Write all of the entries again. Keep them exactly as they are.

▸ **Saved entries**
=-=-=
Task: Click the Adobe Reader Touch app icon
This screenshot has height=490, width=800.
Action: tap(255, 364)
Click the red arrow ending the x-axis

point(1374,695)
=-=-=
▸ **Result below**
Task: Click the Adobe Reader Touch app icon
This screenshot has height=490, width=800.
Action: tap(255, 364)
Click the red arrow ending the x-axis

point(1374,695)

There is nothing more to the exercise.